If you expect string 01 and 11 from Number 1 and 17. it's better to use Buffer as a bridge, with which number is turn into bytes, and then the hex is just an output format of it. And the bytes organization is well controlled by Buffer functions, like writeUInt32BE, writeInt16LE, etc.
import { Buffer } from 'buffer';
function toHex(n) { // 4byte
const buff = Buffer.alloc(4);
buff.writeInt32BE(n);
return buff.toString('hex');
}
> toHex(1)
'00000001'
> toHex(17)
'00000011'
> toHex(-1)
'ffffffff'
> toHex(-1212)
'fffffb44'
> toHex(1212)
'000004bc'
Here's my solution:
hex = function(number) {
return '0x' + Math.abs(number).toString(16);
}
The question says: "How to convert decimal to hexadecimal in JavaScript". While, the question does not specify that the hexadecimal string should begin with a 0x prefix, anybody who writes code should know that 0x is added to hexadecimal codes to distinguish hexadecimal codes from programmatic identifiers and other numbers (1234 could be hexadecimal, decimal, or even octal).
Therefore, to correctly answer this question, for the purpose of script-writing, you must add the 0x prefix.

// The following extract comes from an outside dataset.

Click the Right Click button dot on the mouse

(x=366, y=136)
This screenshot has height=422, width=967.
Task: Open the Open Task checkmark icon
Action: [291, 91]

The Math.abs(N) function converts negatives to positives, and as a bonus, it doesn't look like somebody ran it through a wood-chipper.
The answer I wanted, would have had a field-width specifier, so we could for example show 8/16/32/64-bit values the way you would see them listed in a hexadecimal editing application. That, is the actual, correct answer.